Modern societies currently face two distinct, but related, major challenges with core energy infrastructure(s):

1. • ensuring the reliable provision of energy; and

2. • managing rapid and continuing increases in infrastructure variability and uncertainty stemming from new technologies, services, global population growth, and urbanization.

Pragmatic approaches to these challenges require broad-based cooperation between numerous vested parties in addition to an understanding of the physical, informational, financial, and regulatory constraints and nuances.

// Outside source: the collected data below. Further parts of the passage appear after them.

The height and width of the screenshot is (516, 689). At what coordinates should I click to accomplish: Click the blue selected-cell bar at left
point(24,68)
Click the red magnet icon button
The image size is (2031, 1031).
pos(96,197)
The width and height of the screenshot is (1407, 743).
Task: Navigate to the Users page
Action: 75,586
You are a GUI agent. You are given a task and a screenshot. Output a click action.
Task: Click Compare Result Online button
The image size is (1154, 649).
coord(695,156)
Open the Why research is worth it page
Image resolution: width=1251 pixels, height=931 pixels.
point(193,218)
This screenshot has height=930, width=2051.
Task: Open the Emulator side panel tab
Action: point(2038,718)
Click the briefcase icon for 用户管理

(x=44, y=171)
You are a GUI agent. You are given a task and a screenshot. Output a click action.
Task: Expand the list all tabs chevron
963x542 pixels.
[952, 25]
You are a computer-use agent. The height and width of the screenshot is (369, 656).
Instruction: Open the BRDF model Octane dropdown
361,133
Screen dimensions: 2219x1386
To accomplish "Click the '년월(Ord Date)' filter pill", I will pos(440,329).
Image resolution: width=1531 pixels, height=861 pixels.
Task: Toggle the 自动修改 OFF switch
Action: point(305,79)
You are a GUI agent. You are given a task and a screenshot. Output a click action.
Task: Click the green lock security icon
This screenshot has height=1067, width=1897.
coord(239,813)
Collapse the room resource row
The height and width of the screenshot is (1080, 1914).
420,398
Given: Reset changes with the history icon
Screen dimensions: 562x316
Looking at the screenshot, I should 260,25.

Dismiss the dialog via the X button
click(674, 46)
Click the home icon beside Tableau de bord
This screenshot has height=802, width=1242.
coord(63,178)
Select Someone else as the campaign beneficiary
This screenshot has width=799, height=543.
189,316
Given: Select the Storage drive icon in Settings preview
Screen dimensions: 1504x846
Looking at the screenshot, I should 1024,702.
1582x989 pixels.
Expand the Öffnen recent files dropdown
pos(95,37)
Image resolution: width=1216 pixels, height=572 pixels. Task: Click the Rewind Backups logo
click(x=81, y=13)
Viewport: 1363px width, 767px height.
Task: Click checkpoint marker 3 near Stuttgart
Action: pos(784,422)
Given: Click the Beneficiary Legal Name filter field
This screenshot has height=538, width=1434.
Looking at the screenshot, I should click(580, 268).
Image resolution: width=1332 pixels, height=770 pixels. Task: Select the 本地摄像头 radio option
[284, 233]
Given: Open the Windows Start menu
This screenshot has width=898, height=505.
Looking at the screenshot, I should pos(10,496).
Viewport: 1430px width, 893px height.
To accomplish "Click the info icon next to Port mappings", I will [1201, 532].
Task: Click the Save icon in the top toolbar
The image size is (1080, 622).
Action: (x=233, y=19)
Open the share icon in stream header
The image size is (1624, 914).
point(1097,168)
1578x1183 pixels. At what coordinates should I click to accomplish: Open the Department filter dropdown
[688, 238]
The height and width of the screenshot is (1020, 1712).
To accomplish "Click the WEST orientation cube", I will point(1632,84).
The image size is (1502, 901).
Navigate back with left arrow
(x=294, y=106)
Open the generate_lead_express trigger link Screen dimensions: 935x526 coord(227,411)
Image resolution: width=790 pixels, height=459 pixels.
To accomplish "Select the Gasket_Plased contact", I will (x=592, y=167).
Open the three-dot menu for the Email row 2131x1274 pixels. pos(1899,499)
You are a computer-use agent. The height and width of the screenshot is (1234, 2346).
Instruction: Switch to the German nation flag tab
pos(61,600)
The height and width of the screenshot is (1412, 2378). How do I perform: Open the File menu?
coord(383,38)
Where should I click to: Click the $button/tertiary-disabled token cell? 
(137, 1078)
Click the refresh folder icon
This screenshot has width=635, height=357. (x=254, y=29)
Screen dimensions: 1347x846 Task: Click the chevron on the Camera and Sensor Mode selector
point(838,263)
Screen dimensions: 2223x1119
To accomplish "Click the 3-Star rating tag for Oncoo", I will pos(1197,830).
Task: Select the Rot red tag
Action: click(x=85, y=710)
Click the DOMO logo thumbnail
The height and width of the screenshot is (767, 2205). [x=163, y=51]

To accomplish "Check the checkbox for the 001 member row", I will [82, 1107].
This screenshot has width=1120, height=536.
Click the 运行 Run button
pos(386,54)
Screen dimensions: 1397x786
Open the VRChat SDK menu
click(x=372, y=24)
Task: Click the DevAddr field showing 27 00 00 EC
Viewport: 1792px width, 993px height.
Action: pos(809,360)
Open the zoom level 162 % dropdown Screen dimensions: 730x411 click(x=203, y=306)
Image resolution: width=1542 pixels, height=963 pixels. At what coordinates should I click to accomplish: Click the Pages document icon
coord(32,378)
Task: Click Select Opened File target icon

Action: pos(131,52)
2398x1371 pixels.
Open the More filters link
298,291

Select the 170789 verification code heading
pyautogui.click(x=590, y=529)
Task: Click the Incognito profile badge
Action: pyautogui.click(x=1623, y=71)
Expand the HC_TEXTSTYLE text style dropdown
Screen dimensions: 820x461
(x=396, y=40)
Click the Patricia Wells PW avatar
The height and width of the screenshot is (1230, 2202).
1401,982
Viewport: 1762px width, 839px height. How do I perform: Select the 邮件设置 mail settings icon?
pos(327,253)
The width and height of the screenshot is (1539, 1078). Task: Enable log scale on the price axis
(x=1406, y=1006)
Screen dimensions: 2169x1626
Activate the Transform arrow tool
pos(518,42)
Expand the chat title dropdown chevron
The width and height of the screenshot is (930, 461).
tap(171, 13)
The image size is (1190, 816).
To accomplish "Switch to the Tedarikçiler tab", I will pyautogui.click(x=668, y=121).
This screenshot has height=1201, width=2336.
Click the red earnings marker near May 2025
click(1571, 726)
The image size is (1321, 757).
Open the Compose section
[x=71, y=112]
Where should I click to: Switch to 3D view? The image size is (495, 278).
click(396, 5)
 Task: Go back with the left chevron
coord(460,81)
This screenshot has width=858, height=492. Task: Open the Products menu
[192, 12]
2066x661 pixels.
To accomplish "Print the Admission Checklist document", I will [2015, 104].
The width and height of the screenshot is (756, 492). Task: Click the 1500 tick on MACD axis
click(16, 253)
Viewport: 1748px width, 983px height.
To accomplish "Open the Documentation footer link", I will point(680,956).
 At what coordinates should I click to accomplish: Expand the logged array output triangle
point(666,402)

Simulation and modeling will become an increasingly key component of grappling with this complex systems problem—it can aid us in gleaning knowledge about how, why, and how quickly we can, and should, attempt large-scale energy transitions. Shepherding society through a transition from today's fossil fuel–dominated energy industry poses numerous challenges, not the least of which is quantifying the cumulative effects of any shifts to the structure of our primary energy supply. The massive existing investments in infrastructure across the entire energy exploration, development, extraction, processing, and delivery pipeline preclude many of the breathless proclamations for near-term prime energy source reinvention. Said differently, with the “proliferation of inanimate prime movers”— i.e. robots, vehicles, and other machines that provide mechanical power from converted primary energy sources—transitioning to new mixes of primary energy sources continues to become increasingly complex and costly (Smil, 2010b). Thus, the confluence of the technical and infrastructure imperatives, economic and social changes, and behavioral adoption realities for large economies will result in a protracted period of transition where considerable economic opportunities and pitfalls await (Smil, 2010b).